### Goal:
Express every line of the entries below as a JSON list of strings, one string per line, leaving out blank lines.

──────────

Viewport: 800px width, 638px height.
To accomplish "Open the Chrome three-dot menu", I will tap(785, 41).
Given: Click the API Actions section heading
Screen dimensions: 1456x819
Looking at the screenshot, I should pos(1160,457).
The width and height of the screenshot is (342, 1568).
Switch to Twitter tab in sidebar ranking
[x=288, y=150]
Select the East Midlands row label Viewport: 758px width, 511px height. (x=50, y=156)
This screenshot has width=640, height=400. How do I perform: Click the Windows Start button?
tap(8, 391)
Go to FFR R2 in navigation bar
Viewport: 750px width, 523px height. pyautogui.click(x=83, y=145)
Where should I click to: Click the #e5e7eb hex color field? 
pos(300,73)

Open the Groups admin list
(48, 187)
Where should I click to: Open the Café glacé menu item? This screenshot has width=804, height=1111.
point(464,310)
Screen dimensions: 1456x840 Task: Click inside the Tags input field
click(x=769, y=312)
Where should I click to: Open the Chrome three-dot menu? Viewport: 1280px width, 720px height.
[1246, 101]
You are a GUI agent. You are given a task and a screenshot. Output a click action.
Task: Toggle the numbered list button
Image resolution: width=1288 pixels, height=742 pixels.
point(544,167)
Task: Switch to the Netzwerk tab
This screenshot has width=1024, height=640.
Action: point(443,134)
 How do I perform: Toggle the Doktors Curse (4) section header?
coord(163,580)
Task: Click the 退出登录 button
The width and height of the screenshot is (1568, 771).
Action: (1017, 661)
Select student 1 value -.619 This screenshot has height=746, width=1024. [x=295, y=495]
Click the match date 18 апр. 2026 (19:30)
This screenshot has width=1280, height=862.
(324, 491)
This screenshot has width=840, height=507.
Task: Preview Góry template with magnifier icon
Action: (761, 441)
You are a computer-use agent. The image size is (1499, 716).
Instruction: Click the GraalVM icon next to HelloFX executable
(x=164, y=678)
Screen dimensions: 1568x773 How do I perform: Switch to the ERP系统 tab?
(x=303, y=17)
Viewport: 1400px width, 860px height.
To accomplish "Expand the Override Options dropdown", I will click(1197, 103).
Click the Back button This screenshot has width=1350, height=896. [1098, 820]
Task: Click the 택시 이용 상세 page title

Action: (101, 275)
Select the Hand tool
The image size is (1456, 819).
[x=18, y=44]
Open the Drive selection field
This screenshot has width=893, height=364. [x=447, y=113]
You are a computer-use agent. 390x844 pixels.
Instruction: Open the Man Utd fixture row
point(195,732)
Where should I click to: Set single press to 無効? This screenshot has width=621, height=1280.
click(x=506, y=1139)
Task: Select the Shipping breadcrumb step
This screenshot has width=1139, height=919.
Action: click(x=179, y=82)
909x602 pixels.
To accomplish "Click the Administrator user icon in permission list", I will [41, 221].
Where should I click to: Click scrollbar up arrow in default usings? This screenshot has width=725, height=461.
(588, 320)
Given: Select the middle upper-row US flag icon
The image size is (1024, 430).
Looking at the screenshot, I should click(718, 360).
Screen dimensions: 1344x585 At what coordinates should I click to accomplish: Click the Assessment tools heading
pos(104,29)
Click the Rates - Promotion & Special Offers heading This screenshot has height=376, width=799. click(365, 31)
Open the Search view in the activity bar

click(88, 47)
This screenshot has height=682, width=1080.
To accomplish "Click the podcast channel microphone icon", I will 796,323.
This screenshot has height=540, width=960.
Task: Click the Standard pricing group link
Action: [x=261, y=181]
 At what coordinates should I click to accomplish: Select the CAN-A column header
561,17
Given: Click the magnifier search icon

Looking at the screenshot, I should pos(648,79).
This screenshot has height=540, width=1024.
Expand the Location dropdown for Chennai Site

──────────

### Solution to this problem:
[
  "Viewport: 800px width, 638px height.",
  "To accomplish \"Open the Chrome three-dot menu\", I will tap(785, 41).",
  "Given: Click the API Actions section heading",
  "Screen dimensions: 1456x819",
  "Looking at the screenshot, I should pos(1160,457).",
  "The width and height of the screenshot is (342, 1568).",
  "Switch to Twitter tab in sidebar ranking",
  "[x=288, y=150]",
  "Select the East Midlands row label Viewport: 758px width, 511px height. (x=50, y=156)",
  "This screenshot has width=640, height=400. How do I perform: Click the Windows Start button?",
  "tap(8, 391)",
  "Go to FFR R2 in navigation bar",
  "Viewport: 750px width, 523px height. pyautogui.click(x=83, y=145)",
  "Where should I click to: Click the #e5e7eb hex color field? ",
  "pos(300,73)",
  "Open the Groups admin list",
  "(48, 187)",
  "Where should I click to: Open the Café glacé menu item? This screenshot has width=804, height=1111.",
  "point(464,310)",
  "Screen dimensions: 1456x840 Task: Click inside the Tags input field",
  "click(x=769, y=312)",
  "Where should I click to: Open the Chrome three-dot menu? Viewport: 1280px width, 720px height.",
  "[1246, 101]",
  "You are a GUI agent. You are given a task and a screenshot. Output a click action.",
  "Task: Toggle the numbered list button",
  "Image resolution: width=1288 pixels, height=742 pixels.",
  "point(544,167)",
  "Task: Switch to the Netzwerk tab",
  "This screenshot has width=1024, height=640.",
  "Action: point(443,134)",
  " How do I perform: Toggle the Doktors Curse (4) section header?",
  "coord(163,580)",
  "Task: Click the 退出登录 button",
  "The width and height of the screenshot is (1568, 771).",
  "Action: (1017, 661)",
  "Select student 1 value -.619 This screenshot has height=746, width=1024. [x=295, y=495]",
  "Click the match date 18 апр. 2026 (19:30)",
  "This screenshot has width=1280, height=862.",
  "(324, 491)",
  "This screenshot has width=840, height=507.",
  "Task: Preview Góry template with magnifier icon",
  "Action: (761, 441)",
  "You are a computer-use agent. The image size is (1499, 716).",
  "Instruction: Click the GraalVM icon next to HelloFX executable",
  "(x=164, y=678)",
  "Screen dimensions: 1568x773 How do I perform: Switch to the ERP系统 tab?",
  "(x=303, y=17)",
  "Viewport: 1400px width, 860px height.",
  "To accomplish \"Expand the Override Options dropdown\", I will click(1197, 103).",
  "Click the Back button This screenshot has width=1350, height=896. [1098, 820]",
  "Task: Click the 택시 이용 상세 page title",
  "Action: (101, 275)",
  "Select the Hand tool",
  "The image size is (1456, 819).",
  "[x=18, y=44]",
  "Open the Drive selection field",
  "This screenshot has width=893, height=364. [x=447, y=113]",
  "You are a computer-use agent. 390x844 pixels.",
  "Instruction: Open the Man Utd fixture row",
  "point(195,732)",
  "Where should I click to: Set single press to 無効? This screenshot has width=621, height=1280.",
  "click(x=506, y=1139)",
  "Task: Select the Shipping breadcrumb step",
  "This screenshot has width=1139, height=919.",
  "Action: click(x=179, y=82)",
  "909x602 pixels.",
  "To accomplish \"Click the Administrator user icon in permission list\", I will [41, 221].",
  "Where should I click to: Click scrollbar up arrow in default usings? This screenshot has width=725, height=461.",
  "(588, 320)",
  "Given: Select the middle upper-row US flag icon",
  "The image size is (1024, 430).",
  "Looking at the screenshot, I should click(718, 360).",
  "Screen dimensions: 1344x585 At what coordinates should I click to accomplish: Click the Assessment tools heading",
  "pos(104,29)",
  "Click the Rates - Promotion & Special Offers heading This screenshot has height=376, width=799. click(365, 31)",
  "Open the Search view in the activity bar",
  "click(88, 47)",
  "This screenshot has height=682, width=1080.",
  "To accomplish \"Click the podcast channel microphone icon\", I will 796,323.",
  "This screenshot has height=540, width=960.",
  "Task: Click the Standard pricing group link",
  "Action: [x=261, y=181]",
  " At what coordinates should I click to accomplish: Select the CAN-A column header",
  "561,17",
  "Given: Click the magnifier search icon",
  "Looking at the screenshot, I should pos(648,79).",
  "This screenshot has height=540, width=1024.",
  "Expand the Location dropdown for Chennai Site"
]